> Action item: In the article on Comey's confirmation hearing, rewrite the passage starting with "Comey said that" and going on through "and sleep deprivation.", swapping "memo" for "document".

> Text provided:
Nominee for FBI director says waterboarding is torture

Nominee for FBI director says waterboarding is torture

WASHINGTON - Agence France-Presse

FBI Director nominee James Comey prepares to testify on Capitol Hill in Washington, Tuesday, July 9, 2013, before the Senate Judiciary Committee hearing on his nomination. AP Photo

James Comey, the man nominated by President Barack Obama to be the next FBI director, said on Tuesday that he believed the use of waterboarding as an interrogation technique was torture and illegal.
 
Comey, the former deputy attorney general from 2003-2005, told senators at a confirmation hearing that he had made his views known when he was serving in the George W. Bush administration but lost battles to stop the CIA from using so-called enhanced interrogation techniques like waterboarding and sleep deprivation on enemy combatants.
 
"When I first learned about waterboarding when I became deputy attorney general, my reaction as a citizen and a leader was 'This is torture,'" Comey said. "It's still what I think."
 
Comey praised FBI Director Robert Mueller for making sure the FBI had nothing to do with "that business." "And if I were FBI director, it would never have anything to do with that."
 
Rights groups and some former FBI agents have urged members of the Senate Judiciary Committee to question Comey on why he concurred with a 2005 opinion from the Justice Department's Office of Legal Counsel that justified the use of some enhanced techniques, including waterboarding, in some circumstances.
 
Comey said that although at least one memo from the Office of Legal Counsel explained how the use of the interrogation techniques could be legally justified, he had continued to raise questions about whether the United States should be using them.
 
"Maybe the most important thing I did on this topic as deputy attorney general was force - try to force and fight for a discussion about whether this was the kind of thing we ought to be doing as Americans," Comey said.
 
When pressed by several senators who asked why he had approved a memo that said enhanced interrogation techniques could be justified under law if used one at a time, Comey said the law was vague and could be so interpreted.
 
He said although he approved the opinion on legal grounds he still disagreed with the use of the techniques - particularly the harshest ones including waterboarding and sleep deprivation.
 
Comey said then-Attorney General Alberto Gonzales brought Comey's concerns to the White House, but Bush's national security team rejected his thinking and said they supported the use of the enhanced techniques on detainees because they could be justified legally and because they produced results.

Items listed in a dataset:
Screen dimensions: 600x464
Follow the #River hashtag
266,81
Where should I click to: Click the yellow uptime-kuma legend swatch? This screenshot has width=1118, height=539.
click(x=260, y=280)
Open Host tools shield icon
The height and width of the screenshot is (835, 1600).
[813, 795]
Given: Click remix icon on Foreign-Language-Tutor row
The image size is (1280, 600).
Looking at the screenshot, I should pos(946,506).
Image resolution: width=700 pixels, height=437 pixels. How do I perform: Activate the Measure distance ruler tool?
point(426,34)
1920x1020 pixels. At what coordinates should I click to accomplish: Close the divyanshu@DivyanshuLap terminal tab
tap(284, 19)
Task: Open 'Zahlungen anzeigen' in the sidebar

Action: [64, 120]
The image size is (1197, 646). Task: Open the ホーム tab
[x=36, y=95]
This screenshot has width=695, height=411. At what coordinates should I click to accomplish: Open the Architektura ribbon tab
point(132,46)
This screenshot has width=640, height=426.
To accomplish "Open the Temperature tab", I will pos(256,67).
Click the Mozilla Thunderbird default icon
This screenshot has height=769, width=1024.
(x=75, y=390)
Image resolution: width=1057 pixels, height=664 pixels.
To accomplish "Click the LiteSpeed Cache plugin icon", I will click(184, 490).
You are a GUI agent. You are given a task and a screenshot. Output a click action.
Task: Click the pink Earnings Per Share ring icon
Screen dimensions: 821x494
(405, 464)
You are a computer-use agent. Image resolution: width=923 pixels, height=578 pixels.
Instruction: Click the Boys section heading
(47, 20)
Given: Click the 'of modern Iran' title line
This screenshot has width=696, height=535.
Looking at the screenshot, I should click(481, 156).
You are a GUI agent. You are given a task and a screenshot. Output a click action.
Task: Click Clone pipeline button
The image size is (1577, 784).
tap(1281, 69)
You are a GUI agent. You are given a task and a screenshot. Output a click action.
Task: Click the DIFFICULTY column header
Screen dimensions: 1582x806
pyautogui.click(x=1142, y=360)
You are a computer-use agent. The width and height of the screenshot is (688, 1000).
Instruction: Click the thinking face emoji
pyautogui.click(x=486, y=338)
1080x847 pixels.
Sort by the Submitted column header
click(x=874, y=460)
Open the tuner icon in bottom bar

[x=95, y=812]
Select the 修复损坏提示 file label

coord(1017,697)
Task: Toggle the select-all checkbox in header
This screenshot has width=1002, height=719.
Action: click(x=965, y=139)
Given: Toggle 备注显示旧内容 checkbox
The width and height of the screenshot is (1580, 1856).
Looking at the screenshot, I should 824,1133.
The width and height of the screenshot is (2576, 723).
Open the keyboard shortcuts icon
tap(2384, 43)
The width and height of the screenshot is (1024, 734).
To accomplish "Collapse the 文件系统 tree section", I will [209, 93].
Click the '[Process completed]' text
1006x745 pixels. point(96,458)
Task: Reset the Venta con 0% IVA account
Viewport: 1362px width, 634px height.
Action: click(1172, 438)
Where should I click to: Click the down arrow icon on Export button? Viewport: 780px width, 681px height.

> Exercise output:
Comey said that although at least one document from the Office of Legal Counsel explained how the use of the interrogation techniques could be legally justified, he had continued to raise questions about whether the United States should be using them.
 
"Maybe the most important thing I did on this topic as deputy attorney general was force - try to force and fight for a discussion about whether this was the kind of thing we ought to be doing as Americans," Comey said.
 
When pressed by several senators who asked why he had approved a document that said enhanced interrogation techniques could be justified under law if used one at a time, Comey said the law was vague and could be so interpreted.
 
He said although he approved the opinion on legal grounds he still disagreed with the use of the techniques - particularly the harshest ones including waterboarding and sleep deprivation.